This tutorial covers the basics of the World Wide Web, focusing on its
technical aspects. After all, the Web is a technological phenomenon.
Therefore it's useful to understand some of the fundamentals of how it
works.
The
world wide web is a system of Internet
servers that supports hypertext and multimedia to access several
Internet protocols on a single interface. The World Wide Web is often
abbreviated as the
web or
www.
The World Wide Web was developed in 1989 by Tim Berners-Lee of the
European Particle Physics Lab (CERN) in Switzerland. The initial purpose
of the Web was to use networked hypertext to facilitate communication
among its members, who were located in several countries. Word was soon
spread beyond CERN, and a rapid growth in the number of both developers
and users ensued. In addition to hypertext, the Web began to incorporate
graphics, video, and sound. The use of the Web has reached global
proportions and has become a defining element of human culture in an
amazingly short period of time.
In order for the Web to be accessible to anyone, certain agreed-upon
standards must be followed in the creation and delivery of its content.

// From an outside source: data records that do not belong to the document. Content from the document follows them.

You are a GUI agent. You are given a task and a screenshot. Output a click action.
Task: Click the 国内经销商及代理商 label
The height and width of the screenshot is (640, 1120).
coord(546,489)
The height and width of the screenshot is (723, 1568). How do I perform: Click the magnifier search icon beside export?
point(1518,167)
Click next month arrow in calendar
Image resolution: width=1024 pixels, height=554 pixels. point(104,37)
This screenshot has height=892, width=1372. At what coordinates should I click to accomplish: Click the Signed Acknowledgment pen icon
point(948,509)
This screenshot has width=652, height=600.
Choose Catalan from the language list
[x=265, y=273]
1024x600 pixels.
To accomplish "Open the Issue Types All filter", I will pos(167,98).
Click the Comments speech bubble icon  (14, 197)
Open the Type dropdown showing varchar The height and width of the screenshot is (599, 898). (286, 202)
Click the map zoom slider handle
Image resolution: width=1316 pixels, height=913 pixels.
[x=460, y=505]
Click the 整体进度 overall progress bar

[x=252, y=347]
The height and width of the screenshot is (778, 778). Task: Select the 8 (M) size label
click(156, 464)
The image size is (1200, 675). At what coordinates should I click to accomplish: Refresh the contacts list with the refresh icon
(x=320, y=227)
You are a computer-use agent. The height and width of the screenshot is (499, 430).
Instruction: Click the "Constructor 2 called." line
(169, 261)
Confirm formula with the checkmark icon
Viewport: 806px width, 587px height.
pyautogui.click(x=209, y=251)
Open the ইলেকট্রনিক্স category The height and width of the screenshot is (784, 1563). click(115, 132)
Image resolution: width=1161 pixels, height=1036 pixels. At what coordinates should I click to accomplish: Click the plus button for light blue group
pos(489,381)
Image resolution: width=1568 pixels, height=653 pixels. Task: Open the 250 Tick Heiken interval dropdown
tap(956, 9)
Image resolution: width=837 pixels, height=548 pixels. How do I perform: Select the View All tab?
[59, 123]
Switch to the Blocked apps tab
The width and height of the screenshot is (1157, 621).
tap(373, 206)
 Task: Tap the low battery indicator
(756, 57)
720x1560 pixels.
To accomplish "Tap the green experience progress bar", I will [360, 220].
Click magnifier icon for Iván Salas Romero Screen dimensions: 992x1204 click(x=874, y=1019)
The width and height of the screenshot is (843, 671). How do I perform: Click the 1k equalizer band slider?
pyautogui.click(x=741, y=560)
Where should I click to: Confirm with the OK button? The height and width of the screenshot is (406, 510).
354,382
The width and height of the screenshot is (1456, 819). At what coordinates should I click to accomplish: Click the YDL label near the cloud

An organization leading the efforts to standardize the Web is the World
Wide Web (W3C) Consortium. Take a look at the
W3C Consortium Web site to get an idea of its activities. A lot of the material is technical because, after all, the Web is a technical phenomenon.
Protocols of the Web
The surface simplicity of the Web comes from the fact that many individual protocols can be contained within a single Web site.
internet protocols
are sets of rules that allow for intermachine communication on the
Internet. These are a few of the protocols you can experience on the
Web:
HTTP (HyperText Transfer Protocol): transmits hyptertext over networks. This is the protocol of the Web.
E-mail (Simple Mail Transport Protocol or SMTP): distributes e-mail messages and attached files to one or more electronic mailboxes.
FTP (File Transfer Protocol): transfers files between an FTP server and a computer, for example, to download software.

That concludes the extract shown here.